Sgairneach Mhor & The Sow of Atholl from near the start
The sky was blue and the sun was shining as we carefully crossed the level crossing: this one equipped with flashing light and audible warnings, unlike some others we encountered during the week. A track across the valley bottom took us over water courses, passing a dam and a sluice and briefly following an aqueduct which feeds into Loch Garry. Just before the next bridge we turned right onto a track running alongside the Allt Coire Luidhearnaidh. It is marked as a path on the 1:25000 map but is actually a track which extends beyond what is marked on the map.
We followed the track for almost a mile and could see it was going to descend to the river, so we took a fainter track which looked to be heading roughly in the direction of the col between Sgairneach Mhor and The Sow of Atholl. Unfortunately this faded and eventually disappeared, so we made our way in roughly the right direction across the slope, awkwardly crossing little stream valleys, and occasionally picking up a track which either faded or headed off in the wrong direction. Around the col area we picked up another ATV track: muddy in places and faint in others, we followed it until it joined another track which was coming up from the valley. It looks as though that track joined up with the one in the valley bottom, so might have been a better route, albeit with some loss of height. The track continued muddily upwards until it came to the ridge line and became drier and stonier. The cloud had increased, though still well above the tops, and we were now exposed to a cold wind. We followed the ridge to the trig point, partially surrounded by a low shelter.

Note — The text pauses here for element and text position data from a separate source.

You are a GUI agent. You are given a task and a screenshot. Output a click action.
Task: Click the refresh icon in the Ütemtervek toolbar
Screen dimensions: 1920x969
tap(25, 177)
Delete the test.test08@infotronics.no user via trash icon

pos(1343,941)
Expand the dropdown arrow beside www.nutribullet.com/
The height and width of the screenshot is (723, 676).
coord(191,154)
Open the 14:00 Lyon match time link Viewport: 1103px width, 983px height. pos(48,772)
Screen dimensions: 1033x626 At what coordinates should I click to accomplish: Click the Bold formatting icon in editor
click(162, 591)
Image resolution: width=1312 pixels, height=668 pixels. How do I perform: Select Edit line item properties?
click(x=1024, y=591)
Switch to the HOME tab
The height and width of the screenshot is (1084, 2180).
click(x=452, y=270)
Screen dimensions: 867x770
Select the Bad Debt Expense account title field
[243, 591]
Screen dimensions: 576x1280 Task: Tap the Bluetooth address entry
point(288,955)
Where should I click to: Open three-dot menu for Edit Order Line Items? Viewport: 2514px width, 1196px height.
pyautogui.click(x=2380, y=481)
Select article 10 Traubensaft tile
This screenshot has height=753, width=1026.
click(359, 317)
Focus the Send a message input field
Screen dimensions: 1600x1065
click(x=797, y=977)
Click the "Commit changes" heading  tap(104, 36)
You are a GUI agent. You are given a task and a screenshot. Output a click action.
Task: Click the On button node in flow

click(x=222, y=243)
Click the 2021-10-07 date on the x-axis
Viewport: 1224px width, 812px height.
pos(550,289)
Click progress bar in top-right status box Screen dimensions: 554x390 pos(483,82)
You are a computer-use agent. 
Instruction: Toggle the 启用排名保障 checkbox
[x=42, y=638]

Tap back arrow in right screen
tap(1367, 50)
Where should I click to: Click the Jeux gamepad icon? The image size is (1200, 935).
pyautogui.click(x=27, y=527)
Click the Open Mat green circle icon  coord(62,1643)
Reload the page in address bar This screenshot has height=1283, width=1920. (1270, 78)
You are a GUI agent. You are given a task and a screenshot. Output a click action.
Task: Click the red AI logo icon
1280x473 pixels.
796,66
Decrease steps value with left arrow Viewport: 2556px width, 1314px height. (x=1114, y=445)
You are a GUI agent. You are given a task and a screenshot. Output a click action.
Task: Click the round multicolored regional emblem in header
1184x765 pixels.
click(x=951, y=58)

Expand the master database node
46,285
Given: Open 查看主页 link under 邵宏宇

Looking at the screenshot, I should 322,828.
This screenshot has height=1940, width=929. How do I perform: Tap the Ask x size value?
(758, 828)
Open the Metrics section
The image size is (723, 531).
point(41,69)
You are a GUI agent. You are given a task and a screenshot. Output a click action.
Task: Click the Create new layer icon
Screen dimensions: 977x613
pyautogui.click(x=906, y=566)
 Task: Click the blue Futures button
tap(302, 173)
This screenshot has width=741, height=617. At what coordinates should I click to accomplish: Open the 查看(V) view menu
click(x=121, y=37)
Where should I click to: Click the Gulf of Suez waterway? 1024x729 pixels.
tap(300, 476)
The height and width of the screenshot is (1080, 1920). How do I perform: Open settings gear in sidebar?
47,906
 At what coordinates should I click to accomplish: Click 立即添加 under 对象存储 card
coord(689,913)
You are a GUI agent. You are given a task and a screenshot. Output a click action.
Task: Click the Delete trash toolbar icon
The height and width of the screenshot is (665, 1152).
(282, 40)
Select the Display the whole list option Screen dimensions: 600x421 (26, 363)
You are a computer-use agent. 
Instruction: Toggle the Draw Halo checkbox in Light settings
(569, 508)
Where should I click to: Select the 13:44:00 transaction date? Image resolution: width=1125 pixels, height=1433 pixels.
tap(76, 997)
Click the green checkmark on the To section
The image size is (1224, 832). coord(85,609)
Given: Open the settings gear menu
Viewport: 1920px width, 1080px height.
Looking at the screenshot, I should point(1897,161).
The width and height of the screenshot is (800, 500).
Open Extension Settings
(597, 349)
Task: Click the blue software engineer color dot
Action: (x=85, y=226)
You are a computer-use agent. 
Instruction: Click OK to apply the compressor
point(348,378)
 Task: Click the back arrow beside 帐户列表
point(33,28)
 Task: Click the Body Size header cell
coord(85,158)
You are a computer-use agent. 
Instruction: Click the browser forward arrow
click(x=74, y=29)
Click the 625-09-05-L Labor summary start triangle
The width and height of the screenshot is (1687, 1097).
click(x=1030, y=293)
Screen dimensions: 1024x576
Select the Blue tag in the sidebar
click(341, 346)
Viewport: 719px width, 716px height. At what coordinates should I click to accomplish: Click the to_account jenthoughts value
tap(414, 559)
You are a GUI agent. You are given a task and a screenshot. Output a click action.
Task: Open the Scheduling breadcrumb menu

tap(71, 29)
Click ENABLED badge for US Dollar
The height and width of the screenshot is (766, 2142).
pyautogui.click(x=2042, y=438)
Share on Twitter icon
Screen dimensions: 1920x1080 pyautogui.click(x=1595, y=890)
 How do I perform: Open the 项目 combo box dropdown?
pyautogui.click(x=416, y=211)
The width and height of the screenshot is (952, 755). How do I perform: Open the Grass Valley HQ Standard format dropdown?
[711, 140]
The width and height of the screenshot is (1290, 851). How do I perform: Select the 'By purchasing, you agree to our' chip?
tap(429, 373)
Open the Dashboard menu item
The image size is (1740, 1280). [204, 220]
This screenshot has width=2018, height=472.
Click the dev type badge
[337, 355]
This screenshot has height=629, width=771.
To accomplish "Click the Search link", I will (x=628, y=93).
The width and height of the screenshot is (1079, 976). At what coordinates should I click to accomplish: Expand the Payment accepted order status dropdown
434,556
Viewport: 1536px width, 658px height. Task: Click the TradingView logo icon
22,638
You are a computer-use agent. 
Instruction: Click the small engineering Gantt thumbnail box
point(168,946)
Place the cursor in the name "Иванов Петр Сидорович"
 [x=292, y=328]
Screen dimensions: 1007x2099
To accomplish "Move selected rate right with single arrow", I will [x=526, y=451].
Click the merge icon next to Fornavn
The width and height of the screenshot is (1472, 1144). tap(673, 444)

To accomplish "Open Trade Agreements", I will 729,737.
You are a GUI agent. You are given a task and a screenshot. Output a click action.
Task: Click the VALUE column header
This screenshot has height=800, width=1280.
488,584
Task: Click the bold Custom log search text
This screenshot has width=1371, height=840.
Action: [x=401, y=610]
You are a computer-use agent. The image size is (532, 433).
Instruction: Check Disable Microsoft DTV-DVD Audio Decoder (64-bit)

Trying to get some shelter from the wind
Since we hadn’t seen anyone else on the hill, we decided to make what use of what little protection the shelter offered. Yet again calls on 2m VHF were met with a resounding silence, and nothing was heard on a scan of the simplex channels. 60m produced 8 contacts for Martyn, and I then had a good run of 21 on 40m. With lunch eaten we roughly retraced out steps back to the col between the two hills, getting better views of the steep valley between them.
The Sow from descent Sgairneach Mhor
The steep valley between them.
From there we picked up a narrow path heading up through the low vegetation on the Sow, which faded as we approached the stonier top. The summit of the Sow is marked by a small cairn with no shelter, though the wind had slightly eased. Despite being the lower hill the views seemed better. Again there was nobody else about so we set up near the cairn, and once again Caroline drew a blank on 2m FM, so took over HF after Martyn had 8 contacts on 60m. Caroline qualified with 15 on 40m including an S2S with FL/VO-003: a summit we had chased just 4 days earlier from Longridge Fell. Martyn grabbed the S2S too. We just had time to try 80m, but it only produced one contact before we had to pack up and descend.
The Sow of Atholl
View to Glen Garry with A9 and railway line
The descent was pathless down the south east ridge of the Sow, where we spotted mountain hares running across the hill. One even stood still for long enough for Martyn to exercise the zoom on his camera and get a decent photo. It’s good to see them. We made our way back down to the path by Allt Coire Luidhearnaidh, joining it a little lower than where we had left it on our outbound route. Soon after crossing back over the railway the lights and sirens sounded and an Intercity train hurtled through on its way to Inverness. That was a really good day on a nice pair of hills, and I don’t recall seeing anyone else on the hill all day.